Written instruction:
Print the part of the material that opens with the line containing "This screenshot has height=750, width=1570." and closes with the line containing "pos(993,32)", including both of those lines, with each line unchanged.

The records:
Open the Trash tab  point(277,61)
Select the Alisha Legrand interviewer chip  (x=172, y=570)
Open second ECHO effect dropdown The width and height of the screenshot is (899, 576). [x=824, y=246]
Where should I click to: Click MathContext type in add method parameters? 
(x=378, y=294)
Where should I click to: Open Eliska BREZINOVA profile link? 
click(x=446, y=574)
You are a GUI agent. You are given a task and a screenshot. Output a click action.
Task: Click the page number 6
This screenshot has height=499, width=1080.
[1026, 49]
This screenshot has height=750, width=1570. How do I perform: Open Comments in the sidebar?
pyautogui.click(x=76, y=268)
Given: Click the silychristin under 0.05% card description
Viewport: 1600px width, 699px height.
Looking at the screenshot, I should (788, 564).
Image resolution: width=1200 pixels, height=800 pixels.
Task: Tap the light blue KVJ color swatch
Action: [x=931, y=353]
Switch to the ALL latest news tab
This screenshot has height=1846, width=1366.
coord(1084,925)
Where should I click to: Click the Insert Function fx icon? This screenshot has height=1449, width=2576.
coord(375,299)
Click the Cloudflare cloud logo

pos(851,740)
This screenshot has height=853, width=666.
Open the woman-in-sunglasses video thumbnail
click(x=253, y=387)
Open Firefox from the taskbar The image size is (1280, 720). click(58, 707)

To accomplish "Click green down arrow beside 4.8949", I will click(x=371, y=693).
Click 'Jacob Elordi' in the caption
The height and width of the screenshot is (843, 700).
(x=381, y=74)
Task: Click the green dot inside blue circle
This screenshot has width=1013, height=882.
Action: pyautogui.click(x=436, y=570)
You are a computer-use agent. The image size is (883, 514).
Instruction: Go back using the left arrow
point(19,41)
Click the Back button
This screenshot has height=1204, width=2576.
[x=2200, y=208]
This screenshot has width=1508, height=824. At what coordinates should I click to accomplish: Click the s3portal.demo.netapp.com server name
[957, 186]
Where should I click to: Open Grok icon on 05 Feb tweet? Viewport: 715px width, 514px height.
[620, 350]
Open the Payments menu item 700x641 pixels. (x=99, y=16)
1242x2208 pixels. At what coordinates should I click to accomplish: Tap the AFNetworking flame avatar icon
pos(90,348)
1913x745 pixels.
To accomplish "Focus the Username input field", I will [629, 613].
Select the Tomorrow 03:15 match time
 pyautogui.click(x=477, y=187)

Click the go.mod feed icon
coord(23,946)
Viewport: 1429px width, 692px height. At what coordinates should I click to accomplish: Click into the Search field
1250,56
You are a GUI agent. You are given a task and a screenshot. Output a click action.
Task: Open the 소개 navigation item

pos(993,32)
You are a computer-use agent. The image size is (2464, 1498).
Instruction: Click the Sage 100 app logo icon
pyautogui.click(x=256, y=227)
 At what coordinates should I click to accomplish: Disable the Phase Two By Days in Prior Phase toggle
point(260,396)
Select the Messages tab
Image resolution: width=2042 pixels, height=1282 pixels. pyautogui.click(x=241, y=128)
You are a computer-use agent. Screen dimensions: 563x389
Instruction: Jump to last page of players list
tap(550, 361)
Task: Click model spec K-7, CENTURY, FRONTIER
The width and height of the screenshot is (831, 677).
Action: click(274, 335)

Final result:
This screenshot has height=750, width=1570. How do I perform: Open Comments in the sidebar?
pyautogui.click(x=76, y=268)
Given: Click the silychristin under 0.05% card description
Viewport: 1600px width, 699px height.
Looking at the screenshot, I should (788, 564).
Image resolution: width=1200 pixels, height=800 pixels.
Task: Tap the light blue KVJ color swatch
Action: [x=931, y=353]
Switch to the ALL latest news tab
This screenshot has height=1846, width=1366.
coord(1084,925)
Where should I click to: Click the Insert Function fx icon? This screenshot has height=1449, width=2576.
coord(375,299)
Click the Cloudflare cloud logo

pos(851,740)
This screenshot has height=853, width=666.
Open the woman-in-sunglasses video thumbnail
click(x=253, y=387)
Open Firefox from the taskbar The image size is (1280, 720). click(58, 707)

To accomplish "Click green down arrow beside 4.8949", I will click(x=371, y=693).
Click 'Jacob Elordi' in the caption
The height and width of the screenshot is (843, 700).
(x=381, y=74)
Task: Click the green dot inside blue circle
This screenshot has width=1013, height=882.
Action: pyautogui.click(x=436, y=570)
You are a computer-use agent. The image size is (883, 514).
Instruction: Go back using the left arrow
point(19,41)
Click the Back button
This screenshot has height=1204, width=2576.
[x=2200, y=208]
This screenshot has width=1508, height=824. At what coordinates should I click to accomplish: Click the s3portal.demo.netapp.com server name
[957, 186]
Where should I click to: Open Grok icon on 05 Feb tweet? Viewport: 715px width, 514px height.
[620, 350]
Open the Payments menu item 700x641 pixels. (x=99, y=16)
1242x2208 pixels. At what coordinates should I click to accomplish: Tap the AFNetworking flame avatar icon
pos(90,348)
1913x745 pixels.
To accomplish "Focus the Username input field", I will [629, 613].
Select the Tomorrow 03:15 match time
 pyautogui.click(x=477, y=187)

Click the go.mod feed icon
coord(23,946)
Viewport: 1429px width, 692px height. At what coordinates should I click to accomplish: Click into the Search field
1250,56
You are a GUI agent. You are given a task and a screenshot. Output a click action.
Task: Open the 소개 navigation item

pos(993,32)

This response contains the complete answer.